• _PROBLEM STATEMENT_
This exercise asks for a copy of each line in the records below with the word "SUMMER" in it.

• _EXERCISE DATA_
══════════════════════════════
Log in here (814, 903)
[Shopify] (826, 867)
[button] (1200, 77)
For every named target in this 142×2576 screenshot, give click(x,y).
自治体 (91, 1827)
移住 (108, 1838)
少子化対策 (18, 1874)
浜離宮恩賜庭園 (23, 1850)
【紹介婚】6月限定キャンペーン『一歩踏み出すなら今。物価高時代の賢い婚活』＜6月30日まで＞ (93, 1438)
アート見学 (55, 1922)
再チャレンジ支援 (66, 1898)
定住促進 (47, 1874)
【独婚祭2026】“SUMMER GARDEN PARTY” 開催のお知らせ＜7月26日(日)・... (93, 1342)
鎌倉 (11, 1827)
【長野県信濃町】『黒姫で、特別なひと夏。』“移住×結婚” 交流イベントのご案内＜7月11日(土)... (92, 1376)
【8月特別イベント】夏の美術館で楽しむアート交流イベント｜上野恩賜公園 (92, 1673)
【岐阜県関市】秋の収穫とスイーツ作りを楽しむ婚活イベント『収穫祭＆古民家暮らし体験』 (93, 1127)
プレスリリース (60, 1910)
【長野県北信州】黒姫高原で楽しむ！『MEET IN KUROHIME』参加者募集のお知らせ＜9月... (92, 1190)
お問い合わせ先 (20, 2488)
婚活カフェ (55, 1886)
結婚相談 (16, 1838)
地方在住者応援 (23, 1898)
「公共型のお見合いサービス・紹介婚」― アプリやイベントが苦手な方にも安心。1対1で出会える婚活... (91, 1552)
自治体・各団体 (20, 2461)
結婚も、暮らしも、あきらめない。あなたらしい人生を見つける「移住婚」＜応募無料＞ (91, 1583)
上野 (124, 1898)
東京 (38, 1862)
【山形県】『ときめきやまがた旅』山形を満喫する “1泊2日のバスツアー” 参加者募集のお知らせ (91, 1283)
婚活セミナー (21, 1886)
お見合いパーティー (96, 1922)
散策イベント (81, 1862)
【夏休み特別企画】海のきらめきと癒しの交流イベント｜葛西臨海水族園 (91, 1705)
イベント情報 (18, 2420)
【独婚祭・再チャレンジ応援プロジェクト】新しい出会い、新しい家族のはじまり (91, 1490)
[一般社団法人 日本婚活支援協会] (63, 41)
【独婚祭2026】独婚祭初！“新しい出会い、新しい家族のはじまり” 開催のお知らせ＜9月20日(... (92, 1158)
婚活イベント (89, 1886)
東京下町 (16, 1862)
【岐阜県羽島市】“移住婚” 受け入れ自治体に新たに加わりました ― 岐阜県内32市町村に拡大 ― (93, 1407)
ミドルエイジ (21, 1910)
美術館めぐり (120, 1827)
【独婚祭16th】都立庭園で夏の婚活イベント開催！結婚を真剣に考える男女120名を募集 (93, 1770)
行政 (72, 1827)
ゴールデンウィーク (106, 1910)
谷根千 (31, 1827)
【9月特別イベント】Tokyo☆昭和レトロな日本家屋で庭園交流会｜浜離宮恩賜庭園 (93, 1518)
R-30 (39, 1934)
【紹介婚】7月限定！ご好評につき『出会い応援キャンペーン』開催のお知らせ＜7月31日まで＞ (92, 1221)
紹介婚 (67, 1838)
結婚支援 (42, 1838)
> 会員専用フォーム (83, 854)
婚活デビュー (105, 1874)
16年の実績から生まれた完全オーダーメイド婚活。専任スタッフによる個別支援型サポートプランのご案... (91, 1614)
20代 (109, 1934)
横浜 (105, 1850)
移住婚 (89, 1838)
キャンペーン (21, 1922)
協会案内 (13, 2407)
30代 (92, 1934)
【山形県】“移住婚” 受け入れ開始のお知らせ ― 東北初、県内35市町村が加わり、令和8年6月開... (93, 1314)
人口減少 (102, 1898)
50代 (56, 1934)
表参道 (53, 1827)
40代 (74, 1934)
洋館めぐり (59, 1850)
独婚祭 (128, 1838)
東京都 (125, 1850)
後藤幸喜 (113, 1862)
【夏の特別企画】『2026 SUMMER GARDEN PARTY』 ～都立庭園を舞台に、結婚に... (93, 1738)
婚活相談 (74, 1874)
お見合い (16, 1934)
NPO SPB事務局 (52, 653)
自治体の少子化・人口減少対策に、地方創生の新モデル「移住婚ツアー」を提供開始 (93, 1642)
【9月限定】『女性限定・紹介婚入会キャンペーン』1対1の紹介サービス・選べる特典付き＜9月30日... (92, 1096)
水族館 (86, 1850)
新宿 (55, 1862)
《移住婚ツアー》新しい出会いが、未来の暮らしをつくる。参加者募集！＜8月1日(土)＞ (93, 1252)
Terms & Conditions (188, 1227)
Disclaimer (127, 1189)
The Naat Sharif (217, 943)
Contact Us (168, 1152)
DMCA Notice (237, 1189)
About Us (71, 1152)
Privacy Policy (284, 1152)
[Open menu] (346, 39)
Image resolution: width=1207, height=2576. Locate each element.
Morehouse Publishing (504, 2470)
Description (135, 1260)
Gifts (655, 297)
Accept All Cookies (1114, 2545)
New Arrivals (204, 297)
══════════════════════════════
• _OUTPUT OF THE TASK_
【独婚祭2026】“SUMMER GARDEN PARTY” 開催のお知らせ＜7月26日(日)・... (93, 1342)
【夏の特別企画】『2026 SUMMER GARDEN PARTY』 ～都立庭園を舞台に、結婚に... (93, 1738)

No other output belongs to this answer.